--- Exercise objective ---
Please state how many lines of the records hold the string "checkbox", giving nothing but the number.

--- Provided information ---
== Segment start ==

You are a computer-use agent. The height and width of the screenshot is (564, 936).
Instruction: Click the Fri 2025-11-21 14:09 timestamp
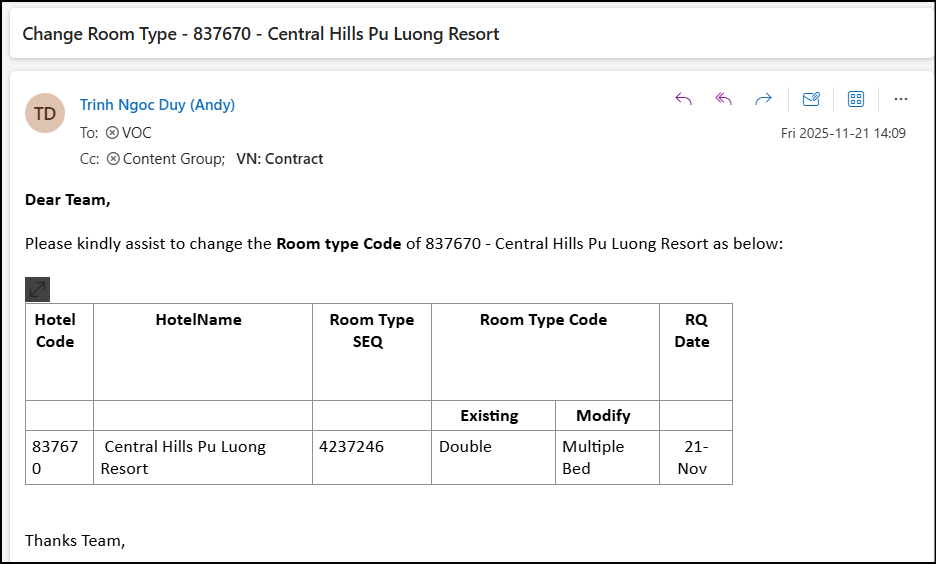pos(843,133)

== Segment end ==
== Segment start ==

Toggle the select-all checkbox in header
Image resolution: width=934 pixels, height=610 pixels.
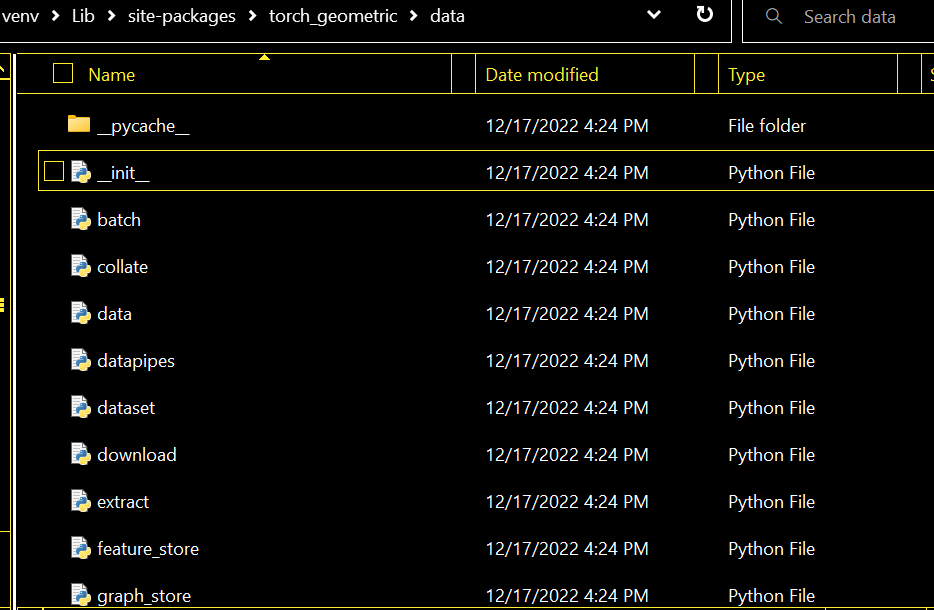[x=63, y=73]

== Segment end ==
== Segment start ==

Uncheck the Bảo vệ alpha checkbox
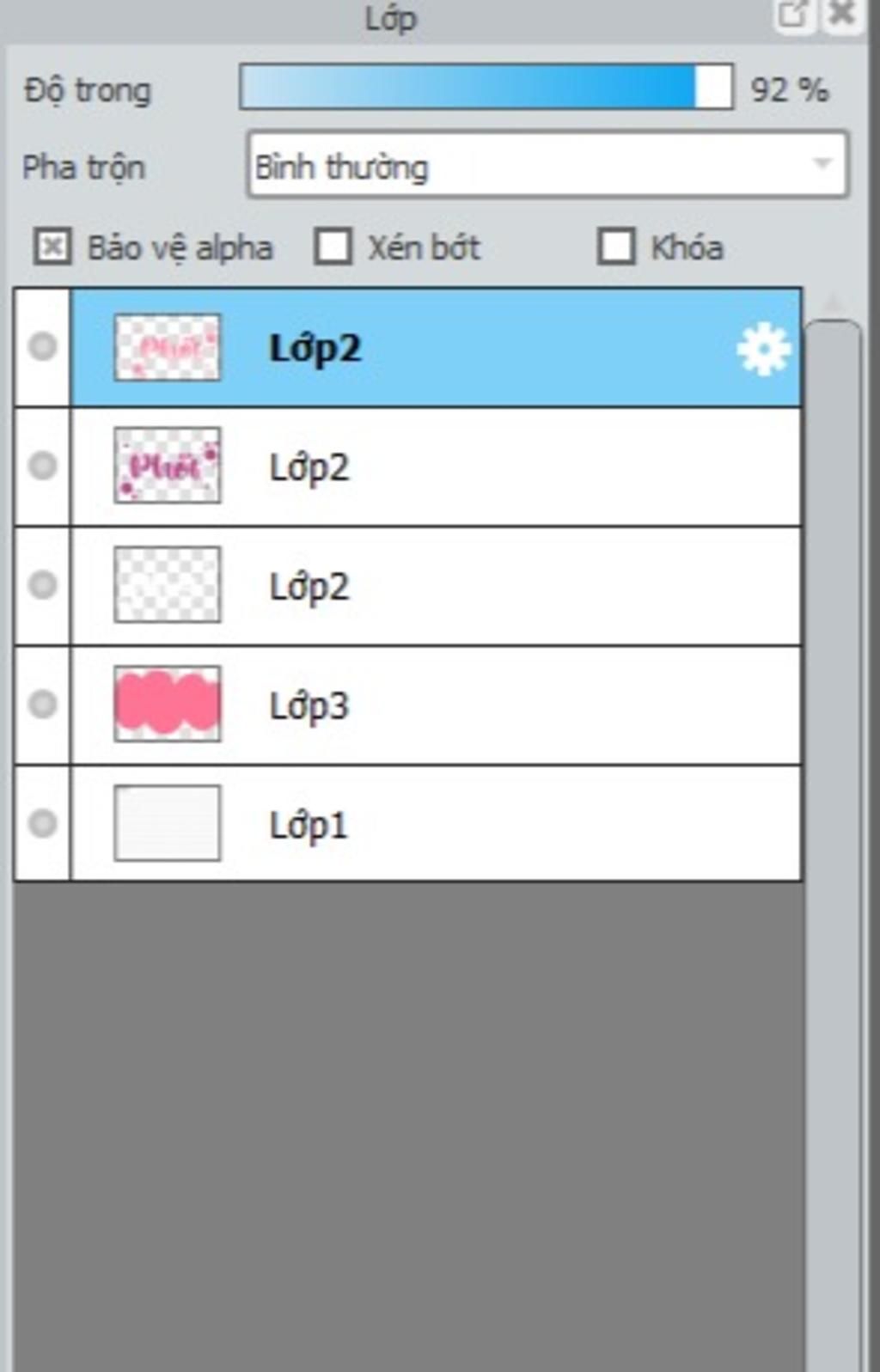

== Segment end ==

--- Task solution ---
2